Now we just have to remember the centers and their label to retrieve all labels, hence the compression 😎.

# 🤯 Use zip to measure distance#

I want to introduce you a new distance metric call Normalized Compression Distance (NCD). NCD is a way of measuring the similarity between two objects, be it two documents, two letters, two emails, two music scores, two languages, two programs, two pictures, two systems, two genomes, to name a few. It measure how hard it is to compress $seq_1$ alone than compressing it concatenated with $seq_2$. We will measure how close two protein sequences.

$NCD_Z(x,y)=\frac{Z(xy)-min(Z(x),Z(y))}{max(Z(x),Z(y))}$

$Z$ is a compressor like zip or gzip. $Z(x)$ measure number of bit it take to compress $x$ alone. $Z(xy)$ measure the number of bit used to compressed $x$ and $y$ together.

import zlib

# Define our three sequence
seq1 = "ABCDEFGHIJK".encode('latin-1')
seq2 = "AABBCCDDEEFF".encode('latin-1')

# compressing alone
z1 = len(zlib.compress(seq1))
z2 = len(zlib.compress(seq2))
print(f'Compressed size | Z(seq1)={z1}, Z(seq2)={z2}')

# co-compressing
z12 = len(zlib.compress(seq1 + seq2))
print(f'Compressed size | Z(seq1+seq2)={z12}')

#NCD
ncd = (z12 - min(z1,z2)) / max(z1,z2)
print(f'NCD(seq1, seq2) = {ncd}')

Compressed size | Z(seq1)=19, Z(seq2)=20
Compressed size | Z(seq1+seq2)=31
NCD(seq1, seq2) = 0.6


# 🧬 Application to protein classification#

Proteins can be made from 20 different kinds of amino acids, and the structure and function of each protein are determined by the kinds of amino acids used to make it and how they are arranged. Understanding this relationship between amino acid sequence and protein function is a long-standing problem in molecular biology with far-reaching scientific implications. On application of ML in biology is to classify the protein’s amino acid sequence to one of the protein family accession. In other words, the task is: given the amino acid sequence of the protein domain, predict which class it belongs to.

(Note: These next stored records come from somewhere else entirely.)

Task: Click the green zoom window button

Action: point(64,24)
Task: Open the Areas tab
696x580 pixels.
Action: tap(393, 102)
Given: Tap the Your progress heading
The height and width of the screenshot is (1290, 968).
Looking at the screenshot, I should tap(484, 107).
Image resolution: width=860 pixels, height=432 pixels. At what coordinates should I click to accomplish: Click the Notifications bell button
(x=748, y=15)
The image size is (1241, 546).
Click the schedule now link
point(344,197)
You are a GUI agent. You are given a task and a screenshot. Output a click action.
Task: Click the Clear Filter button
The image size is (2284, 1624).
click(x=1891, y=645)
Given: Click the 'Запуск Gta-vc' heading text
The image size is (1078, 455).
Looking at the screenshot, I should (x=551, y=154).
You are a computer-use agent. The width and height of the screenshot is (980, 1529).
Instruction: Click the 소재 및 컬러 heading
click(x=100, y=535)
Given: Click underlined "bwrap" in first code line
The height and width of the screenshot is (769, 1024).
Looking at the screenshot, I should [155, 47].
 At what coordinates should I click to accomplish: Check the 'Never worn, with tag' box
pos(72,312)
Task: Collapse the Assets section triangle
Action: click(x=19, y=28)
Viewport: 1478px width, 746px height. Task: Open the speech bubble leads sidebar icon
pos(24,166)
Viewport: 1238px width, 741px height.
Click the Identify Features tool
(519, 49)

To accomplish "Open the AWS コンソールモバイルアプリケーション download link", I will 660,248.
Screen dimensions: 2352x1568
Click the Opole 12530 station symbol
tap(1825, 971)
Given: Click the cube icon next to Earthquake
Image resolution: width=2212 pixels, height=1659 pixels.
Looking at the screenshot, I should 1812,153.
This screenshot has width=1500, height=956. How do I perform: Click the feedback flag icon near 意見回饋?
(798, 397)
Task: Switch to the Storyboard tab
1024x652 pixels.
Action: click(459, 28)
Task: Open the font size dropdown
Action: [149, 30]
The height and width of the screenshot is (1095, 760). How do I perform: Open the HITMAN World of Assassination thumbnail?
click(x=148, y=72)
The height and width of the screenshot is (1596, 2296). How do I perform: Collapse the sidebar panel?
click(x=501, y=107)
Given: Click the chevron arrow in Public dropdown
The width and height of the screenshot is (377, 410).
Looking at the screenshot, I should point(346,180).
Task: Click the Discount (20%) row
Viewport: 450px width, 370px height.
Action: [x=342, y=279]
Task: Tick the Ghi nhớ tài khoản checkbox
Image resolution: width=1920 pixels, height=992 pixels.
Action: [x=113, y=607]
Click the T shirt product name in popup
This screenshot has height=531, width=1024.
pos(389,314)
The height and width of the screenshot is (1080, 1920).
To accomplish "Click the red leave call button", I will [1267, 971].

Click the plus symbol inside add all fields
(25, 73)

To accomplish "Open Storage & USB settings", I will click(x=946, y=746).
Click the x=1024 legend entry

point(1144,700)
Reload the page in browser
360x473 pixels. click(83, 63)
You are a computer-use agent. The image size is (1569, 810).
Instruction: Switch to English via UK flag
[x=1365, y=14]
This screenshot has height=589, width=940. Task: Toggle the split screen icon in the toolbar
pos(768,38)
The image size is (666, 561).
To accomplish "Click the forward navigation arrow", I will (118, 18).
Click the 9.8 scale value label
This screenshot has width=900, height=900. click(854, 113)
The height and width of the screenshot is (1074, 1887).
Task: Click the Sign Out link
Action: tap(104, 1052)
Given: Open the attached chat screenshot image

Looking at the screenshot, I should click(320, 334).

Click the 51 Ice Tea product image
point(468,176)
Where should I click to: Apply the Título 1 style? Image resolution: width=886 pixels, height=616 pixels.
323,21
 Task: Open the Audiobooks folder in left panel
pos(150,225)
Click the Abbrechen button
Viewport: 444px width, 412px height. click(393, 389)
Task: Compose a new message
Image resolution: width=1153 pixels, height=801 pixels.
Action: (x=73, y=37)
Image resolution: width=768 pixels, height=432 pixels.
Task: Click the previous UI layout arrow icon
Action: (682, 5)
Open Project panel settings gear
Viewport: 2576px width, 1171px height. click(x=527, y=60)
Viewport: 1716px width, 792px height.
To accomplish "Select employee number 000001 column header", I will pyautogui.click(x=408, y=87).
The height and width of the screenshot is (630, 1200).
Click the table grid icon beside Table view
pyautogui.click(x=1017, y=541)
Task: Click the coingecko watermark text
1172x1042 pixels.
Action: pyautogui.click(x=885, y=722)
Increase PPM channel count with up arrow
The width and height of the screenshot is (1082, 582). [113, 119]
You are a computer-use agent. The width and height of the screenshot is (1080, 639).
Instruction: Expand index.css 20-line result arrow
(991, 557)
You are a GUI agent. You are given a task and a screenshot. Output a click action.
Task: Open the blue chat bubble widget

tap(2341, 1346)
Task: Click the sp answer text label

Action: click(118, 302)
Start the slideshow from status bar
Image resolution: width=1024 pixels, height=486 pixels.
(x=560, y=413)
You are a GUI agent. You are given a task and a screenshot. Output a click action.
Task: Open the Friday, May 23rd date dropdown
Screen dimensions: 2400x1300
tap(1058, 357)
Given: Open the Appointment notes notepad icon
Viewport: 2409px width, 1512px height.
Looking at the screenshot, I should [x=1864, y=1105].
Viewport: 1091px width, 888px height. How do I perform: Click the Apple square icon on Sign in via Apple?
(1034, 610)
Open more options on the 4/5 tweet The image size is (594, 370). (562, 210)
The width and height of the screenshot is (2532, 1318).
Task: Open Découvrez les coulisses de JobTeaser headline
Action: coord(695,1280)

This is how an aligned protein sequence looks like: ....HWLQMRDSMNTYNNMVNRCFATCI...........RS.F....QEKKVNAEE

We use this compression distance to look how protein within a family same are far from each other (intra family variation):

And how far they are from sequences coming from another family (extra family variation) :

As we see sequence from the same family are very class while those from other family are far. We obtain this cool result using only zip. Now we can train a kNN with this distance and classify proteins sequences.